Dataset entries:

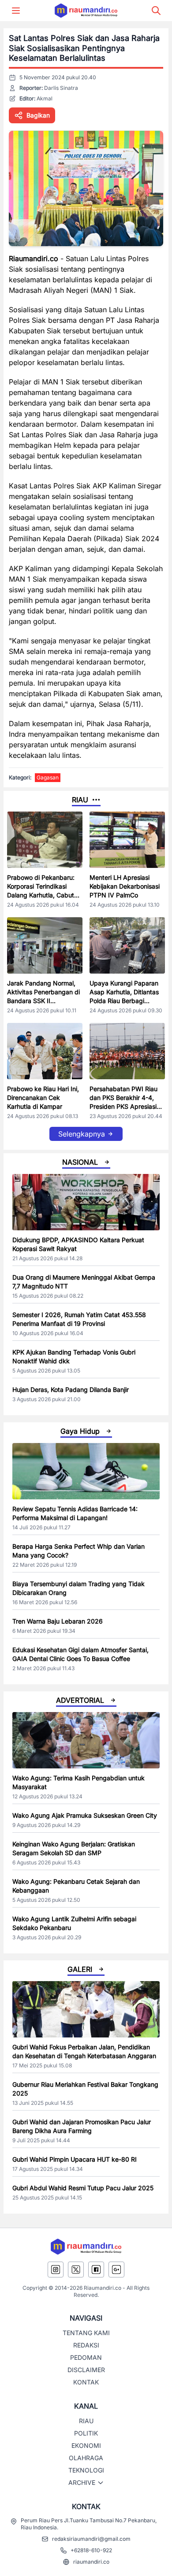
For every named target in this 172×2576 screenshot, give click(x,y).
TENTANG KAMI (86, 2332)
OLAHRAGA (86, 2458)
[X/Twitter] (76, 2269)
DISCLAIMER (86, 2369)
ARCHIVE (81, 2482)
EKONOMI (86, 2445)
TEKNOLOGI (86, 2470)
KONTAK (86, 2382)
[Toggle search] (156, 10)
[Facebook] (96, 2269)
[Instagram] (56, 2269)
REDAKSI (86, 2345)
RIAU (86, 2421)
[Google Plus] (116, 2269)
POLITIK (86, 2433)
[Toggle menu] (16, 10)
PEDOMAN (86, 2357)
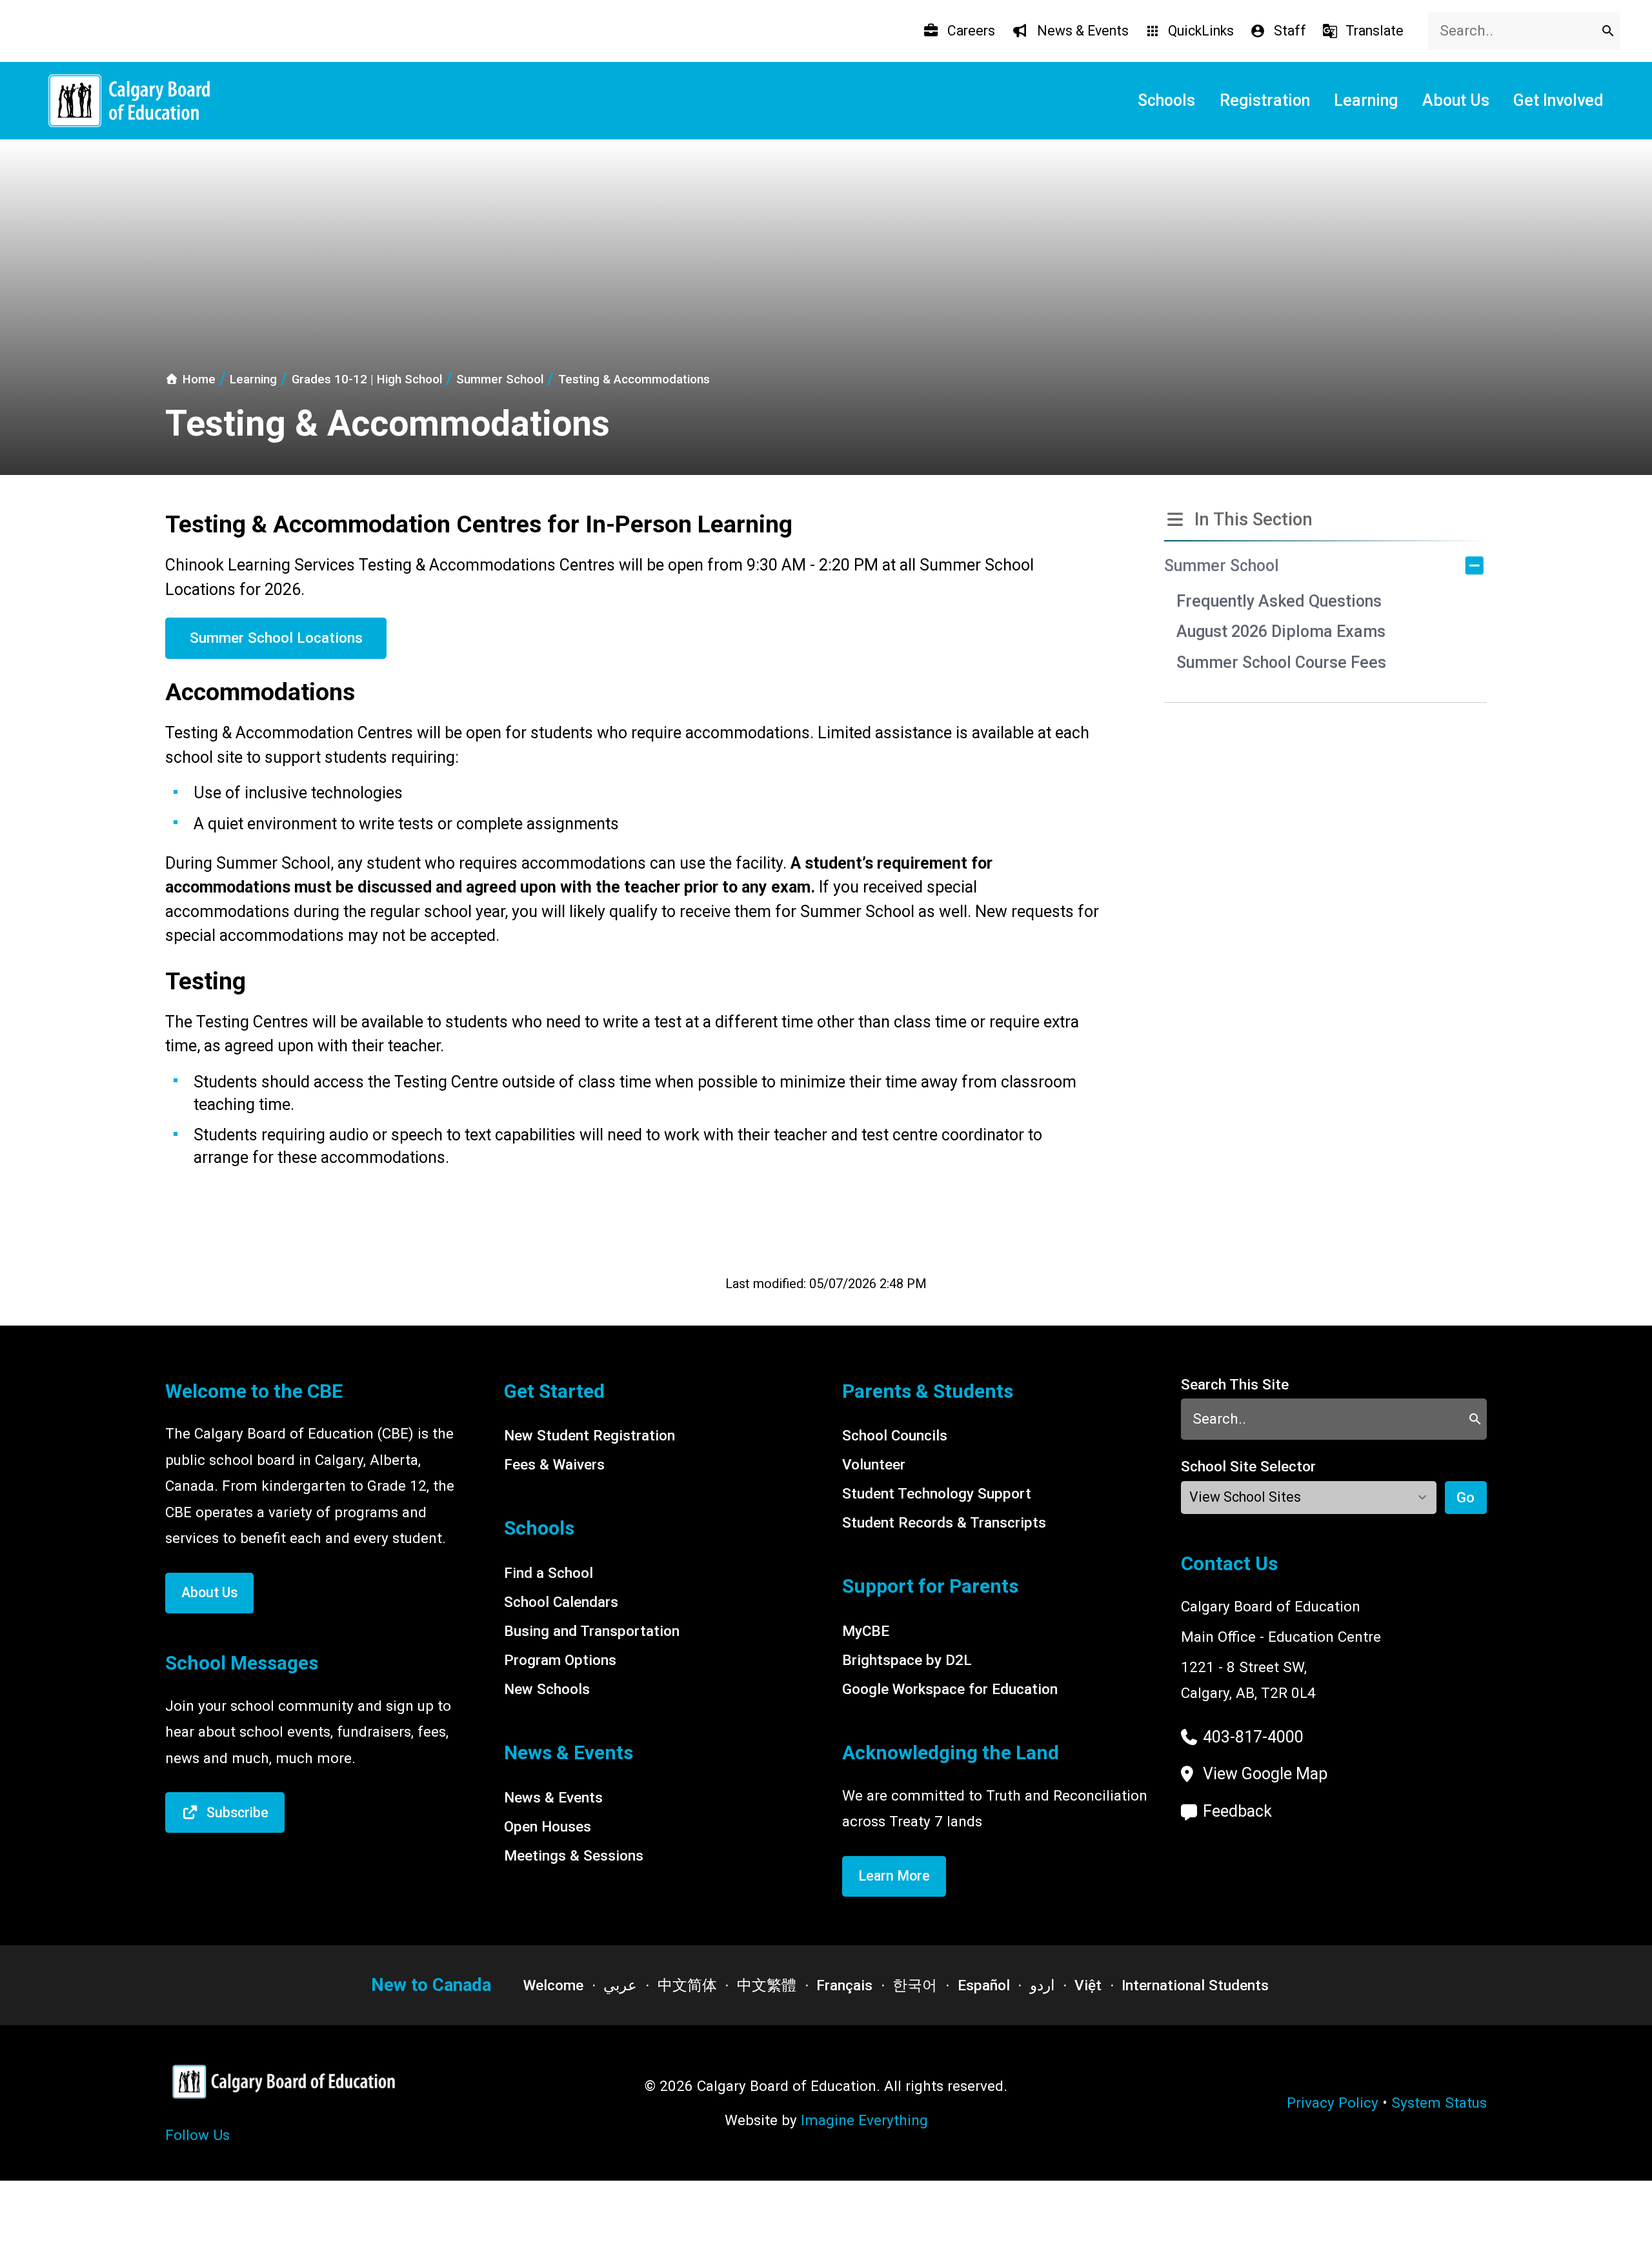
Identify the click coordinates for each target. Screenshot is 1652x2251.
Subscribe (237, 1812)
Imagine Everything (864, 2120)
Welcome (553, 1985)
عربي (620, 1985)
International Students (1195, 1985)
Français (844, 1985)
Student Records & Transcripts (944, 1522)
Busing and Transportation (592, 1630)
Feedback (1237, 1811)
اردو (1042, 1985)
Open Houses (547, 1826)
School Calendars (561, 1601)
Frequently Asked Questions (1279, 601)
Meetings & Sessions (573, 1855)
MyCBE (865, 1630)
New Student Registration (589, 1435)
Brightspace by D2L (907, 1659)
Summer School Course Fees (1281, 662)
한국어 (914, 1985)
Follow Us (197, 2134)
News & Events (553, 1797)
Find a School (548, 1572)
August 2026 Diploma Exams (1280, 631)
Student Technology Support (936, 1493)
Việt (1088, 1985)
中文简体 (687, 1985)
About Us (209, 1592)
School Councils (894, 1435)
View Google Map (1265, 1773)
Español (984, 1985)
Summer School (1221, 565)
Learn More (894, 1876)
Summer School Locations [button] (276, 637)
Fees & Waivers (554, 1464)
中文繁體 (766, 1985)
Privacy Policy (1332, 2102)
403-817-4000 (1253, 1737)
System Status (1439, 2102)
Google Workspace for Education (950, 1689)
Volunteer (873, 1464)
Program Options (560, 1659)
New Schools (547, 1689)
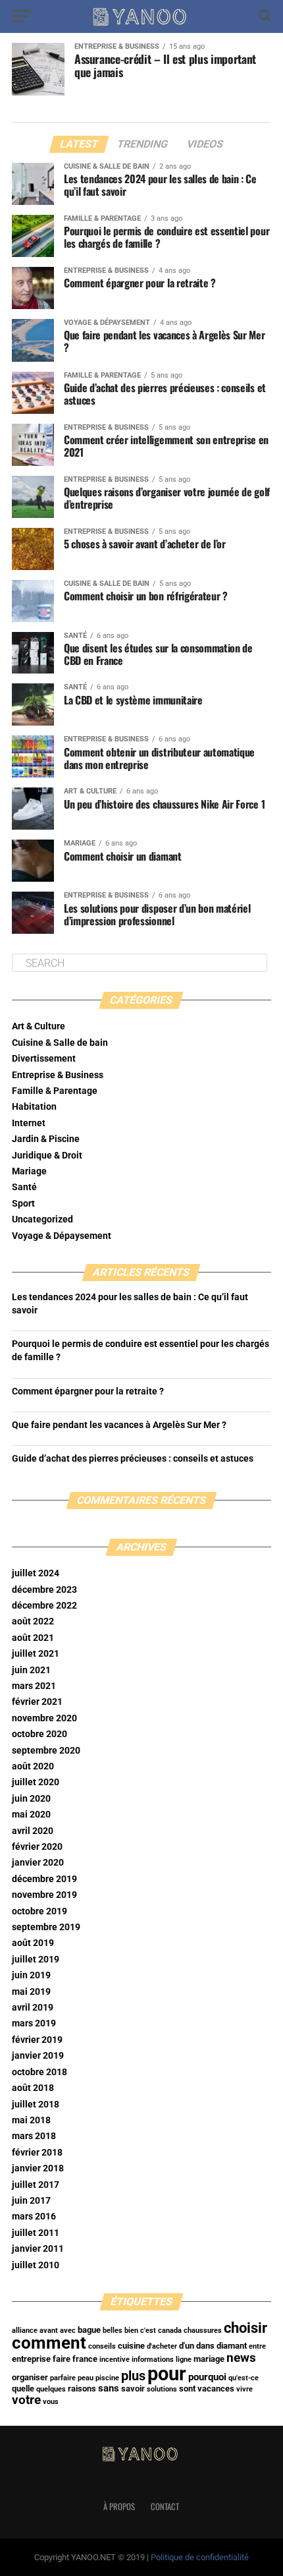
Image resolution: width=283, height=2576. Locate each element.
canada (170, 2330)
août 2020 (33, 1766)
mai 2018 (31, 2120)
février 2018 (37, 2152)
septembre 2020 (46, 1750)
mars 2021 (34, 1686)
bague (89, 2330)
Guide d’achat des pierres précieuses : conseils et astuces (132, 1458)
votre (26, 2400)
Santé (24, 1187)
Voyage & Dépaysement (61, 1236)
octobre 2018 (39, 2072)
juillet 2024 (35, 1573)
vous (51, 2401)
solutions (162, 2389)
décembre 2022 (44, 1605)
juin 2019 (31, 1975)
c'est (148, 2330)
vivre (244, 2389)
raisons (82, 2388)
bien (131, 2330)
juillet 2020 (35, 1782)
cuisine (131, 2346)
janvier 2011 (38, 2248)
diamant (232, 2346)
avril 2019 (32, 2007)
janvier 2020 (38, 1862)
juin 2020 (31, 1798)
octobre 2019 (39, 1911)
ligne (184, 2359)
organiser (30, 2377)
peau (85, 2378)
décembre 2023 (44, 1589)
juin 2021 (31, 1670)
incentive (114, 2359)
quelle (23, 2388)
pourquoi (207, 2377)
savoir (133, 2388)
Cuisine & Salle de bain (60, 1042)
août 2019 (33, 1943)
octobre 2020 (39, 1734)
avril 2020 (32, 1831)
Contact (165, 2506)
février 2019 (37, 2040)
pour (166, 2373)
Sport (23, 1203)
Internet (28, 1123)
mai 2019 (31, 1991)
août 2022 (33, 1621)
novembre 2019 (44, 1895)
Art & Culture (38, 1026)
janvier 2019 (38, 2055)
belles (112, 2330)
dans (205, 2346)
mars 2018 (34, 2136)
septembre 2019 (46, 1927)
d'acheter (162, 2346)
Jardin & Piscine (46, 1139)
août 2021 (33, 1638)
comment (49, 2343)
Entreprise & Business (57, 1075)
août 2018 (33, 2088)
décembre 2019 (44, 1879)
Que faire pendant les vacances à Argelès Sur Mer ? (119, 1425)
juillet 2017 (35, 2184)
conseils (102, 2346)
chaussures (203, 2330)
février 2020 (37, 1846)
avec (68, 2330)
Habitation (34, 1106)
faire (61, 2359)
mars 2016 (34, 2216)
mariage (208, 2359)
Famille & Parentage (54, 1091)
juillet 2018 (35, 2104)
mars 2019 (34, 2023)
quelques (51, 2389)
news (241, 2358)
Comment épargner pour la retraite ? (88, 1391)
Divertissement (44, 1058)
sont (187, 2388)
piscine (107, 2378)
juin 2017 (31, 2200)
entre (257, 2346)
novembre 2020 (44, 1718)
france (84, 2359)
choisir (245, 2327)
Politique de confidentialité (200, 2557)
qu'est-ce (243, 2378)
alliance (25, 2330)
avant (48, 2330)
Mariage (29, 1171)
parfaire (63, 2378)
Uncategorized (42, 1219)
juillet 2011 (35, 2233)
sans (108, 2388)
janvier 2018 (38, 2168)
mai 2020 (31, 1814)
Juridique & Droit (47, 1155)
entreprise (31, 2359)
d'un (186, 2346)
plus (133, 2376)
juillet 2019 (35, 1959)
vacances (215, 2388)
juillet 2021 (35, 1653)
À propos (119, 2506)
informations (153, 2359)
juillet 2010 (35, 2265)
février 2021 (37, 1701)
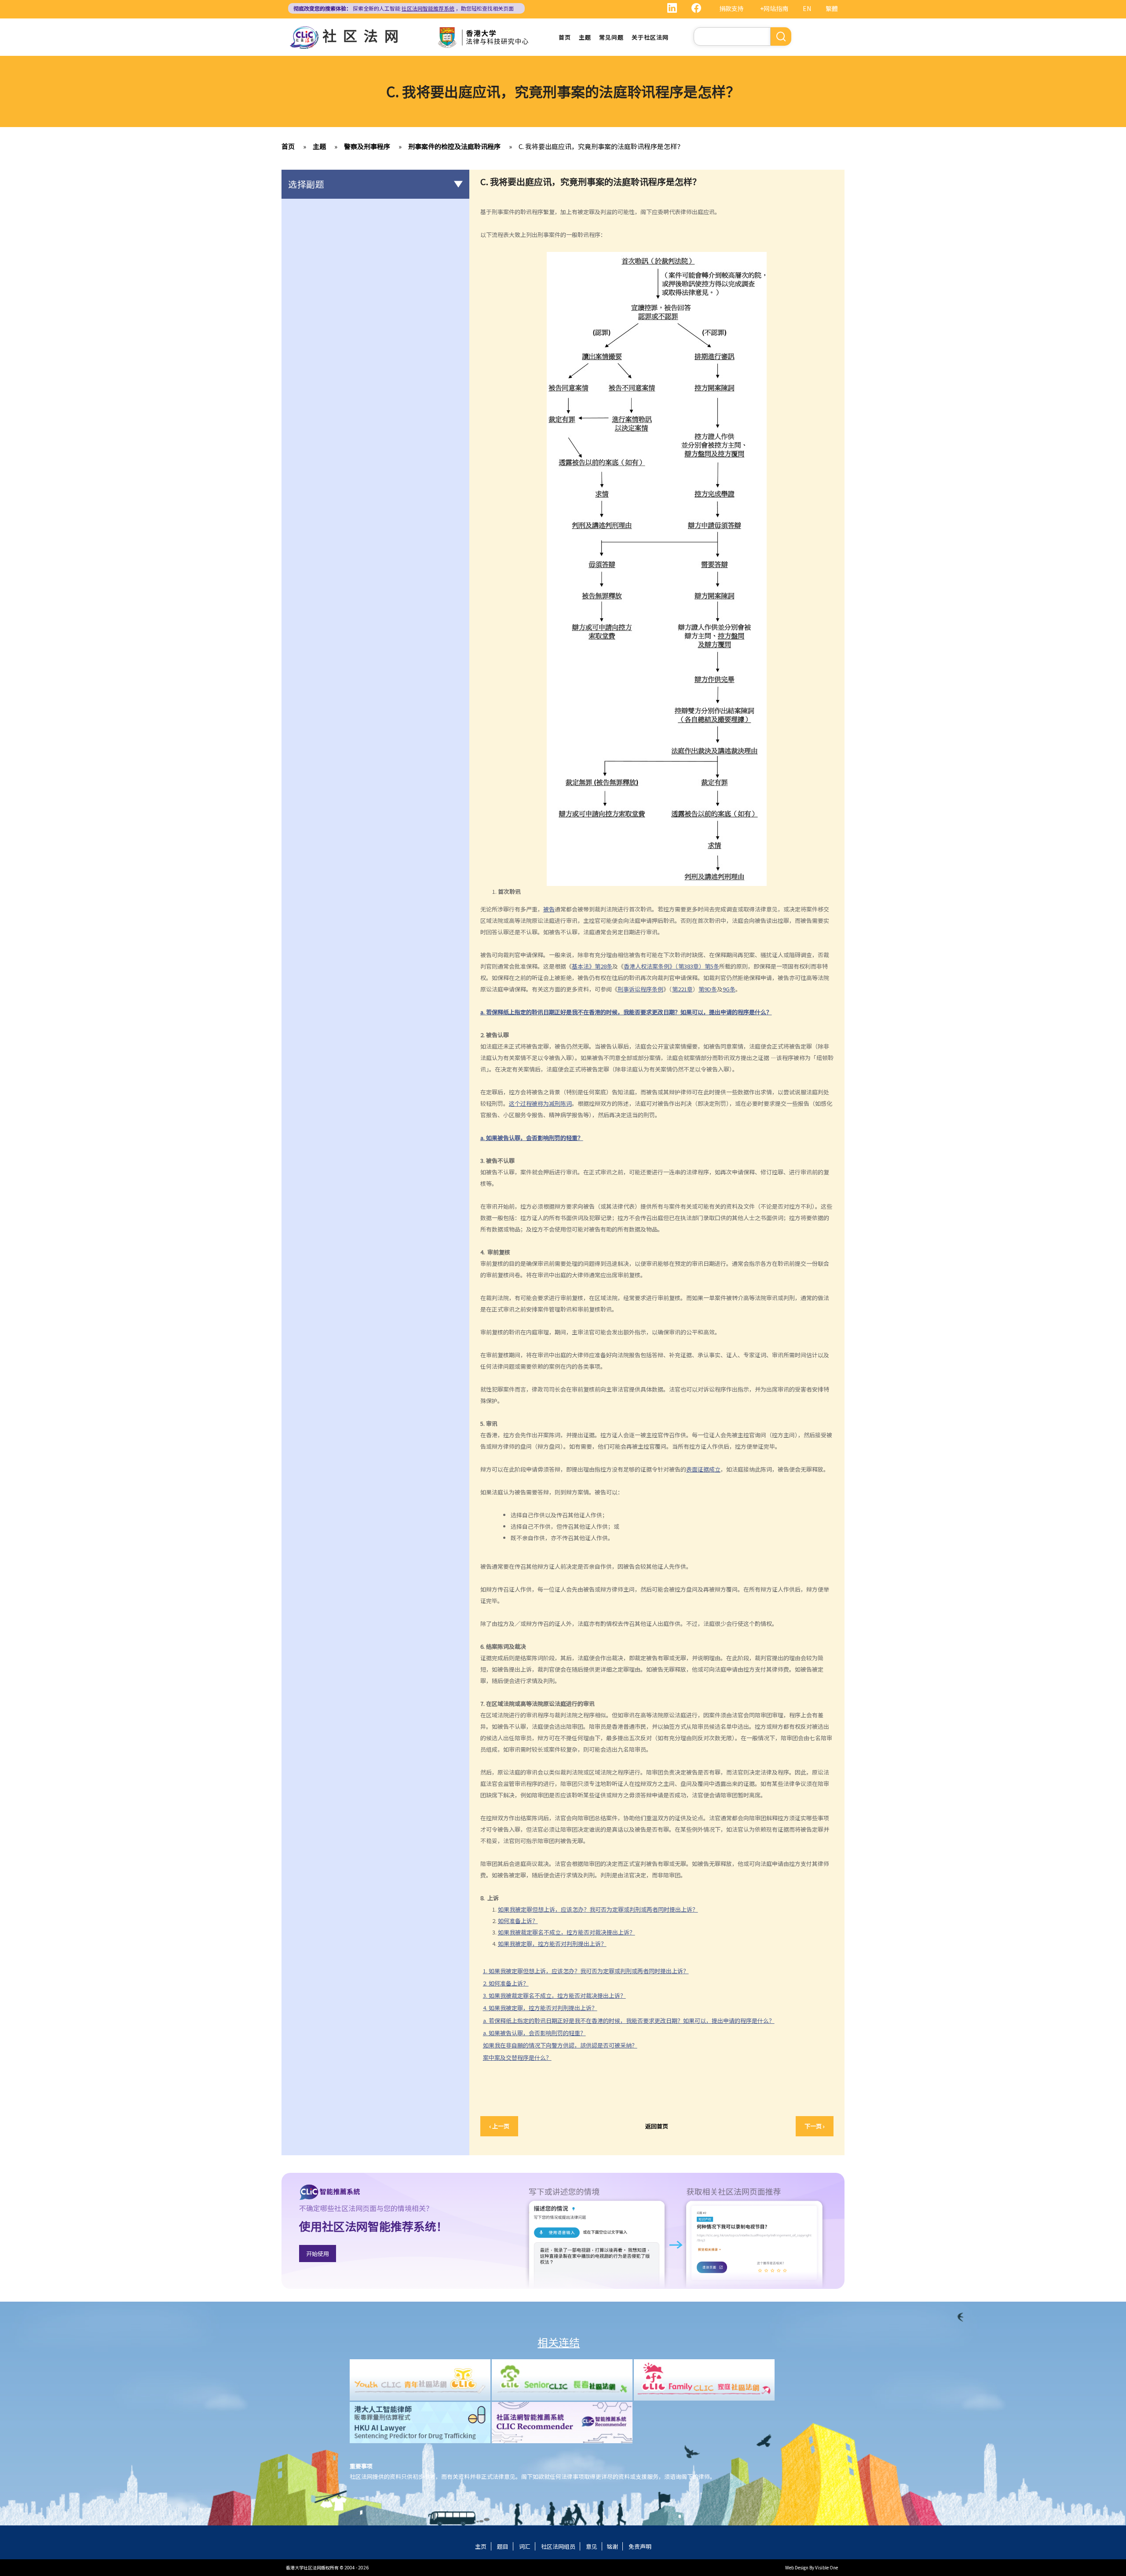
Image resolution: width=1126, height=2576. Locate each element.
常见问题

TASK STATEMENT |
Repeat exactly the lines from the first line of the records above through the line containing "KONTAK (86, 2382)", leaving out the pictures.

ANSWER BELOW |
For every named target in this 172×2576 screenshot, give click(x,y).
TENTANG KAMI (86, 2332)
OLAHRAGA (86, 2458)
[X/Twitter] (76, 2269)
DISCLAIMER (86, 2369)
ARCHIVE (81, 2482)
EKONOMI (86, 2445)
TEKNOLOGI (86, 2470)
KONTAK (86, 2382)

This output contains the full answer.